Text block

By Erin Clark Frost
Some things, we don’t talk about. We don’t talk about them because they hurt, or because social stigma tells us to keep them bottled up. I want to suggest that stigma can be overcome, and that hurting is okay. Talking about hurt, being vulnerable, can lead to healing.
Two years ago, in July 2017, I was happily pregnant with a baby that my husband Andy and I had been waiting on for many years. A month later, we went in for an anatomy scan. We’d had several scans already as a result of doing IVF. They made us nervous every time because we’d found out that our first baby had died in 2013 during an ultrasound scan. I crossed my fingers, telling myself lightning doesn’t strike twice.
In August 2017, we learned about several abnormalities on our scan. We went home, did research, steeled ourselves for the possible diagnoses, and named our baby Caroline Rosie. Caroline, for my grandma, who loved babies. And Rosie, because our girl always had her fist clenched like Rosie the Riveter. Andy said she was strong.
After a couple of excruciating weeks of waiting, blood tests, and an amniocentesis, we learned that Caroline had Edward’s Syndrome, also known as Trisomy 18. T18 is a condition that is often considered “incompatible with life.” Many parents and advocates have fought against this label, and some children with T18 have lived beyond their twenties. Medical professionals are less and less likely these days to deny treatment to children with T18, which has had the result of increasing their overall life expectancy. Still, 90% of T18 babies die in utero and fewer than half of those born alive survive their first month.
I chose to carry Caroline as far as I could. This was a personal decision, the best decision for Caroline and our family. We shared Caroline’s diagnosis with a few people, but we didn’t go public because we wanted people to love Caroline for her sweet self and not see her only as her diagnosis.

Data entries
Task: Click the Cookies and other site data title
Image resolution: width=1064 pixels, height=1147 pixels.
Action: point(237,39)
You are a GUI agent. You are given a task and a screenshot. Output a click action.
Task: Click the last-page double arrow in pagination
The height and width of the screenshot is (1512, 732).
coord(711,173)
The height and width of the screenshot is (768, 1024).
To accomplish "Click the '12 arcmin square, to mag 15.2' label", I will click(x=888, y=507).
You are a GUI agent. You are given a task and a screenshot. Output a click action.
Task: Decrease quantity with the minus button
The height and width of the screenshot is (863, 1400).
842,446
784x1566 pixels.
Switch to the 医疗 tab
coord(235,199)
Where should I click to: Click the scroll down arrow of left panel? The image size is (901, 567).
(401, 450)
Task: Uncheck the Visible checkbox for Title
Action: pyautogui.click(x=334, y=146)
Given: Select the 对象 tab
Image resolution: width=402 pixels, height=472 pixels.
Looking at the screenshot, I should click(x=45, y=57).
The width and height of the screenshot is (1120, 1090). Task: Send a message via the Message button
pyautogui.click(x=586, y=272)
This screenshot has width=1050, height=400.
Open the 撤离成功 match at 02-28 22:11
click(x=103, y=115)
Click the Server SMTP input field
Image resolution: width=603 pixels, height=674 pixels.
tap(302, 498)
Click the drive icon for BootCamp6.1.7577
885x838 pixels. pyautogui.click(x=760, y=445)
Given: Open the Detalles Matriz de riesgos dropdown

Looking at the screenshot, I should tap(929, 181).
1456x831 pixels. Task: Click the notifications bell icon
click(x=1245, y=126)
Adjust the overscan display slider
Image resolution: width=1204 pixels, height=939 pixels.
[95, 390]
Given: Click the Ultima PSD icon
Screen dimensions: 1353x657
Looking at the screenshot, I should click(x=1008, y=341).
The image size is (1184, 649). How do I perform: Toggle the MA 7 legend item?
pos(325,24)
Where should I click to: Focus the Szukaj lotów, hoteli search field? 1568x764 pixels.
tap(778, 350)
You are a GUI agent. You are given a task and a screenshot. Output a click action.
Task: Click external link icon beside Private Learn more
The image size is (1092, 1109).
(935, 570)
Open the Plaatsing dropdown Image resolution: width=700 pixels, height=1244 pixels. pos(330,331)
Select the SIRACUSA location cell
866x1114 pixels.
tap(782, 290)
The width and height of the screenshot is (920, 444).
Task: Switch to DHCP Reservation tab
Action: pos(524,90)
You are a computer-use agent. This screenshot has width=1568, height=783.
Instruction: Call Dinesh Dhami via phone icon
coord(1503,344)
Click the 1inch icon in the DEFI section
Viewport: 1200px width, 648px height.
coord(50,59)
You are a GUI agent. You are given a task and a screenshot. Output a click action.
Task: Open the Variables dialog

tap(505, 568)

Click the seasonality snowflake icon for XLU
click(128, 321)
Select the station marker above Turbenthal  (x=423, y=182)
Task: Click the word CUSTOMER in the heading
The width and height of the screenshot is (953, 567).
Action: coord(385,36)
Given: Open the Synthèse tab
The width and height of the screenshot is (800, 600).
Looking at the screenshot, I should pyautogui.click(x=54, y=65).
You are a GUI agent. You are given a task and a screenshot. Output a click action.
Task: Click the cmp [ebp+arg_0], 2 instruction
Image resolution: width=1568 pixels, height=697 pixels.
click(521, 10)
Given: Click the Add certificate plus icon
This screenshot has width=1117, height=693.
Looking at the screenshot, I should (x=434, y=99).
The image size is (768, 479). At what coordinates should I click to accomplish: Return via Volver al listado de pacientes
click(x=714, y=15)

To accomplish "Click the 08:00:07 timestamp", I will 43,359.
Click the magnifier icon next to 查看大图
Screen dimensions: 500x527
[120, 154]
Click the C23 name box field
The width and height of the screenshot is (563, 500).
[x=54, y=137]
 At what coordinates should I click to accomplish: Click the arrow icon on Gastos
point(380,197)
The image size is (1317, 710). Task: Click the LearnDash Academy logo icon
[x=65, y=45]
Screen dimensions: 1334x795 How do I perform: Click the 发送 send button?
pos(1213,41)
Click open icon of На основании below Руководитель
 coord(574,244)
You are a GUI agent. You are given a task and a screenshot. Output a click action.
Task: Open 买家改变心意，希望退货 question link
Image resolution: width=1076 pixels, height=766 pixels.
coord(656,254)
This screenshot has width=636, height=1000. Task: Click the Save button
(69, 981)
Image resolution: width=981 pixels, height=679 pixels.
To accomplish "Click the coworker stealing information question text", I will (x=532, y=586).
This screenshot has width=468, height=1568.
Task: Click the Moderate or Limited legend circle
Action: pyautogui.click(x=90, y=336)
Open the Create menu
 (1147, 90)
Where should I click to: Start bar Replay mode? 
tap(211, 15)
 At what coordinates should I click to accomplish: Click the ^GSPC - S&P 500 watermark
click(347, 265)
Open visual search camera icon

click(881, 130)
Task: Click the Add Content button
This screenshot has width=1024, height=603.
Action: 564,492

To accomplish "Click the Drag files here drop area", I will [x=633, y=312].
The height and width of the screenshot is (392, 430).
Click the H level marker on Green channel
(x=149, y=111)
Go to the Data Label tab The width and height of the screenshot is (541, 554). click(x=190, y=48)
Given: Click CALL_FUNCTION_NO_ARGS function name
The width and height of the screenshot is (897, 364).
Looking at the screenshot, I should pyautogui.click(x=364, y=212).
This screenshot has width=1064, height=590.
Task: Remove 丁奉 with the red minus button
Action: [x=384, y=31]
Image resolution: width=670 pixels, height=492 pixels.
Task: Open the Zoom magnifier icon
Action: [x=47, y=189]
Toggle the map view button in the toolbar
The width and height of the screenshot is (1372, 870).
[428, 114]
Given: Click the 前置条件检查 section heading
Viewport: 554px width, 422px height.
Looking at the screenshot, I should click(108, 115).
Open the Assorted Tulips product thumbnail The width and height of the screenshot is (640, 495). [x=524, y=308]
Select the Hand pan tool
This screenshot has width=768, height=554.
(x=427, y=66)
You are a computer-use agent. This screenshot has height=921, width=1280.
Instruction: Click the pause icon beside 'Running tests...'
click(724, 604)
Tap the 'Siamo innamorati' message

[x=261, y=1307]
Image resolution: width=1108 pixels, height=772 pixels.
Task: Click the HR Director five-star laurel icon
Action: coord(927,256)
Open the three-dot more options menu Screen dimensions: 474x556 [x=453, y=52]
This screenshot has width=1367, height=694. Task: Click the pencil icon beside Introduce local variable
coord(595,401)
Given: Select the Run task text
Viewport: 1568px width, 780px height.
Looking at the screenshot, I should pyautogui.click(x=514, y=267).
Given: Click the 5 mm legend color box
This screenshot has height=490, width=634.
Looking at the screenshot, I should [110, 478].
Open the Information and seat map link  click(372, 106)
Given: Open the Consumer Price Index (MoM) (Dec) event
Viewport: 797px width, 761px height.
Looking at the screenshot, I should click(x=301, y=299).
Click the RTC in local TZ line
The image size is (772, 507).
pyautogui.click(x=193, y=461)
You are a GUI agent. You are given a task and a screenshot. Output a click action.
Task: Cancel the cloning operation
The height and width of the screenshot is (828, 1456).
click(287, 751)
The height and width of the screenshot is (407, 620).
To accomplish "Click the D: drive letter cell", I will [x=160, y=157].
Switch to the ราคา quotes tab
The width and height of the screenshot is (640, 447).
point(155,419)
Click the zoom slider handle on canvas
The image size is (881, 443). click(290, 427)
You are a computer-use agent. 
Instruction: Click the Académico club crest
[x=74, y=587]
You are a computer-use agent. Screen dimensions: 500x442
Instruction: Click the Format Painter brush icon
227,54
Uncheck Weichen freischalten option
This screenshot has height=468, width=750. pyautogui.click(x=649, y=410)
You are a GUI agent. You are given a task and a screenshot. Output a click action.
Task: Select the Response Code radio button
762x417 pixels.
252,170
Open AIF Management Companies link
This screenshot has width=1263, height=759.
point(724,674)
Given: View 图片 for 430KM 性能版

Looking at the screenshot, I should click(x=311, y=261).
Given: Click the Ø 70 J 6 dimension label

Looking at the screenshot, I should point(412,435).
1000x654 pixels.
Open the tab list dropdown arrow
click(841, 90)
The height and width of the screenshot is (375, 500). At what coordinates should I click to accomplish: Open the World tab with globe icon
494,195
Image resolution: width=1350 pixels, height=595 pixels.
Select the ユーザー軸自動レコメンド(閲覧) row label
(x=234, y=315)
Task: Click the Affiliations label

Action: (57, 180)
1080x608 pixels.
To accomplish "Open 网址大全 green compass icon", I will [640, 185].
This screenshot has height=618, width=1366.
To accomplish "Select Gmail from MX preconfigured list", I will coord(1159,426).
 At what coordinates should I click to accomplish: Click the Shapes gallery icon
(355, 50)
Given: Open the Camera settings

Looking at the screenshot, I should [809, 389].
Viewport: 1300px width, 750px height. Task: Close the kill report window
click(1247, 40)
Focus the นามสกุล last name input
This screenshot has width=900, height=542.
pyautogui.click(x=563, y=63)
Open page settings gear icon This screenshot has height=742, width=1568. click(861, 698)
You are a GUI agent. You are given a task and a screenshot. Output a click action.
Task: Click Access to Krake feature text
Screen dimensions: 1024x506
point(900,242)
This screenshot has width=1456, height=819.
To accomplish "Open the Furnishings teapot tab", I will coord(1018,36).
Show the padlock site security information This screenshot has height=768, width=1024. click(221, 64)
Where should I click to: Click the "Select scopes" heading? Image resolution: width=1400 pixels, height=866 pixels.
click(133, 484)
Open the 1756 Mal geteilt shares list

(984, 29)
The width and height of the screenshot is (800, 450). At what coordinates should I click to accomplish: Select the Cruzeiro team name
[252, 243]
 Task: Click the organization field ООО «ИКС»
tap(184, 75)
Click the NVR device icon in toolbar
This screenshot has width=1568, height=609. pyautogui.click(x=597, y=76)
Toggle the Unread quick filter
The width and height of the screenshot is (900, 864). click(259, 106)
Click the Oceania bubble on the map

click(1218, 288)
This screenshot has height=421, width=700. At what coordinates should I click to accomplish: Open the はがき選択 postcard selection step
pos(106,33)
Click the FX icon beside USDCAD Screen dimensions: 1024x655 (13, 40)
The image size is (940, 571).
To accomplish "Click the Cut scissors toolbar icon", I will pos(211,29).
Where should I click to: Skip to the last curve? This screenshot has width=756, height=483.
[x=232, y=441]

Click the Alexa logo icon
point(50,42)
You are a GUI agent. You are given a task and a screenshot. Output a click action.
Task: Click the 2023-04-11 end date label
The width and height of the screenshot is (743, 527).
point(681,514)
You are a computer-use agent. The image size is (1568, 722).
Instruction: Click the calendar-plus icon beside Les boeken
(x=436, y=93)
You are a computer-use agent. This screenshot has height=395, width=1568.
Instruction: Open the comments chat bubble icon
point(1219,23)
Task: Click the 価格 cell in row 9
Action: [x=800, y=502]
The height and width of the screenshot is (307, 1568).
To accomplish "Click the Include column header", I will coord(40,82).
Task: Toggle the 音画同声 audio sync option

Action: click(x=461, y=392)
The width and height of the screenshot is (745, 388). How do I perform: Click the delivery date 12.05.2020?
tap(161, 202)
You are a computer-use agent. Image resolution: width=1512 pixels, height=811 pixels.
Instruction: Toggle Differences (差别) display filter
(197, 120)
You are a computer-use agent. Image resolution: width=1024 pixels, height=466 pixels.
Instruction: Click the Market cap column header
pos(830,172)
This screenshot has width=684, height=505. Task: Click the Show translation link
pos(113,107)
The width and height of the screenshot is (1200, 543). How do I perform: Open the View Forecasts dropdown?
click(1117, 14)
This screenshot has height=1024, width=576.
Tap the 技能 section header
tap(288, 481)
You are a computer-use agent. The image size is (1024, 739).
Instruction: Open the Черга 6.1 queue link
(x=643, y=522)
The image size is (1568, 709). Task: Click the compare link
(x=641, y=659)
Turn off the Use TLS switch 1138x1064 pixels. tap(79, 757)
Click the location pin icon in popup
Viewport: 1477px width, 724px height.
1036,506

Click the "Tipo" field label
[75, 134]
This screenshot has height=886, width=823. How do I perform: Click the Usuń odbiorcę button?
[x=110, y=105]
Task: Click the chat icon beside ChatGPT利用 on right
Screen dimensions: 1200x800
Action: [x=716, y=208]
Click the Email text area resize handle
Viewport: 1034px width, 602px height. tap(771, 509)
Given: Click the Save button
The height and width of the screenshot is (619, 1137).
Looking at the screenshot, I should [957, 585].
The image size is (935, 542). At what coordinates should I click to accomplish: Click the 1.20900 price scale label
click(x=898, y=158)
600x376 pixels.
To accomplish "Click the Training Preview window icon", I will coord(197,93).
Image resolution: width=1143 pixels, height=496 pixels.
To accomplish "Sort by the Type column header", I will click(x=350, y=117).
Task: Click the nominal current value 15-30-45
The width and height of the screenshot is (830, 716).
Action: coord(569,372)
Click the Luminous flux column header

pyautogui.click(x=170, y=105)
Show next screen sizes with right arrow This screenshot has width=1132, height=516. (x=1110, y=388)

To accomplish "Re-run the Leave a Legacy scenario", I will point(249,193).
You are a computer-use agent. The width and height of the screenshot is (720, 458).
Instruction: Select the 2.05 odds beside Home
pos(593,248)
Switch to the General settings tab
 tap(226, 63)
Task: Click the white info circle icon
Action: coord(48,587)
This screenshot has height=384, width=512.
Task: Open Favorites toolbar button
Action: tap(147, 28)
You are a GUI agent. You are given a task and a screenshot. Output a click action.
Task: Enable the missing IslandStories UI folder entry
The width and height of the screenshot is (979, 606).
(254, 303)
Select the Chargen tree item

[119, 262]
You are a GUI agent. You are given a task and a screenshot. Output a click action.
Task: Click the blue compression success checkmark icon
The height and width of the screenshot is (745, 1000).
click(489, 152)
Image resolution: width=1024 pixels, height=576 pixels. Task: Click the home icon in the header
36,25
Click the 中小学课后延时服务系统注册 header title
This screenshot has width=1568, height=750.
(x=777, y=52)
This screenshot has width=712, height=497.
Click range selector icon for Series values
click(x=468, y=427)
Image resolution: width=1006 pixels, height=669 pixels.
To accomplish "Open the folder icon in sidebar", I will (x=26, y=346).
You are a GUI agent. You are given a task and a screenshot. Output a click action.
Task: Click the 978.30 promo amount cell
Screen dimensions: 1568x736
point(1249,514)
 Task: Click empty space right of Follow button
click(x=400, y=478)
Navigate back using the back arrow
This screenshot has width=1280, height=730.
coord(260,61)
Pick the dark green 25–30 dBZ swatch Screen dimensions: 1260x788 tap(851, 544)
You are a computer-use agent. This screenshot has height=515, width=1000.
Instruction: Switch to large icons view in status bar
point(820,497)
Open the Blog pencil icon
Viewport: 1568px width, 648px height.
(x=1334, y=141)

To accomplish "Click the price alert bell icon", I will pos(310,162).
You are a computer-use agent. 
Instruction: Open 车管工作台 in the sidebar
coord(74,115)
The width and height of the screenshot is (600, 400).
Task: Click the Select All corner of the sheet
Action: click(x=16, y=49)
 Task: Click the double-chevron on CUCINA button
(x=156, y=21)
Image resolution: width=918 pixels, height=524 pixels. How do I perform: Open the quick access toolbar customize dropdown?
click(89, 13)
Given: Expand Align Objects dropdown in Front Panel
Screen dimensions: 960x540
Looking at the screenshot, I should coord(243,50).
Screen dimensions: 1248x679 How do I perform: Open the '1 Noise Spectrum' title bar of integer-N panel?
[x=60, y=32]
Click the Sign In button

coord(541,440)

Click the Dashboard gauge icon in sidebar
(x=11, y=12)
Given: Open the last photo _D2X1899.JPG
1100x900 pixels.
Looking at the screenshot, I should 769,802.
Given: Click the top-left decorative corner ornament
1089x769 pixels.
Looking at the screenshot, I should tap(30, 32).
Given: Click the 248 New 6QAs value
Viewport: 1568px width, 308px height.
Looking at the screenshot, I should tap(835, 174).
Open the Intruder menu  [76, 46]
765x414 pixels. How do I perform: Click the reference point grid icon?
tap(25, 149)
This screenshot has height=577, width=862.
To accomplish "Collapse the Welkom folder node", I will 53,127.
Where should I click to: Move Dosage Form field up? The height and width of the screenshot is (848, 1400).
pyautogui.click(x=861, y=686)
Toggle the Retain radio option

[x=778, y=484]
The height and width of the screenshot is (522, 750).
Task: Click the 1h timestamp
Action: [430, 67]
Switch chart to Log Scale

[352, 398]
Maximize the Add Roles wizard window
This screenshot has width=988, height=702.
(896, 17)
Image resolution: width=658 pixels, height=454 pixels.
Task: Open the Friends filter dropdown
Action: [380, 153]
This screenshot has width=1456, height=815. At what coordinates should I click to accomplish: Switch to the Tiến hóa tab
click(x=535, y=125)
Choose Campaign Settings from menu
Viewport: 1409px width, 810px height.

Assignment
Carry on the essay about Caroline's Trisomy 18 diagnosis, starting right after its final sentence.

Response to the exercise
Andy was right that Caroline was strong—she fought right up to 34 weeks. She came into the world on her dad’s birthday and started to breathe in response to our voices. She was perfect and beautiful. We got to hold her for several hours, and that short time with our daughter was worth everything.
The most wonderful thing happened as we grieved: We learned how very kind people are. A fellow T18 mother—someone we’d never even met before—came to the hospital to sit with us. Our doctors and nurses continued to check on us. My friends from the Daughters of the American Revolution set up a meal train. Folks I’d only met only through the Support Organization for Trisomy 18, 13, and Related Disorders (SOFT) and the Trisomy 18 Foundation lit candles for Caroline and sent messages of support via social media. My colleagues from East Carolina University checked in regularly. Friends from home in Illinois and Missouri visited, called, and sent cards and care packages. We were surrounded by love. Some people couldn’t cope or fell away, and that’s all right. Because mostly, we felt love—and we know that’s what Caroline felt, too, while she was here.
So, I’m wishing my sweet Caroline a happy 19 months today by telling you about her and by encouraging you to talk about those parts of life that hurt—because the parts that hurt are important.